Gulf Auto Zone

Maserati Test

There is nothing more exciting than a premiere. Especially in your new car.The first sight of it. The first time you accelerate ,the first long ride. For this special feeling,you need a very special car:the new Maserati Quattroporte,in a new design with even greater driving dynamics.

If you’re in the market for a four-door, grand-touring coupe, there is no shortage of choices from the likes of Mercedes-Benz CLS-Class, Audi A7 and Porsche Panamera. Appealing though they may be, none of these cars can offer the buyer an Italian heritage, and none of them can claim to have an engine derived from supercar builder Ferrari.

The new Quattroporte grows to the length of a standard Mercedes-Benz S-class, and whereas it was once cramped in the rear, it is now as roomy inside as the Mercedes is. The boot is now vast, too. Buyers get a choice of two new Ferrari-designed and built twin-turbocharged, direct injection petrol engines, a 3.8-litre V8 with 523 bhp and a 3.0-litre V6 with 407 bhp, both of which drive through an eight-speed ZF gearbox. Our test car was a V8.

Maserati engineers say they dial in the car’s chassis, making sure it’s neutral and naturally balanced, before adding the nanny systems (stability and traction control) on top. They’re not there to correct for inadequacies other than the driver’s. This became evident when we did a lap at BIC circuit with everything on and then again with everything off. Even when you push it, the car doesn’t want to get out of line, thanks in part to the Q4 all-wheel-drive system. It’s nothing terribly sophisticated, only shuttling torque fore and aft, but it gets the job done. We suspect also that most of the AWD system’s job will get done in the showroom. Point is, it doesn’t get in the way, and it only adds about 130 pounds to the car.

The Quattroporte’s styling was created in-house.
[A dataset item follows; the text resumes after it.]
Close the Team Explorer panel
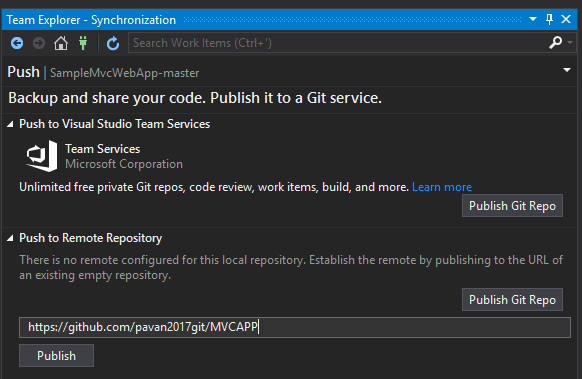This screenshot has height=379, width=582. [x=566, y=19]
It carries the already-established family look with a classic, vertically slatted grille, luxuriously sculpted sides and a neatly tapered rear, although its greater rear bulk means it lacks some of the outgoing car’s delicacy and is reminiscent, some say, of the look of an Infiniti or a Lexus. Such is the price of a decent amount of rear cabin space.

Inside, the Quattroporte is a reflection of the car as a whole. It’s the unexpected choice and, more pointedly, the non-Germanic choice. The interior has all the latest technology, but it’s ensconced in a uniquely crafted cabin that echoes cars of the past.

There are a few metallic touches here, for example, and no faux carbonfibre or TFT read-outs; it’s mainly soft-touch materials, earthy tones and analogue gauges.

Behind that massive steering wheel are two very prominent paddleshifters, and to the centre is a screen to house the navigation system. Take these two elements away and the Quattroporte could have been from a past era. It is very traditional.

Of course, it makes sense that a luxury Italian automobile should possess plenty of style. But what is so surprising about the Maserati Quattroporte is the quality of the engineering, and how engaging the car is to drive.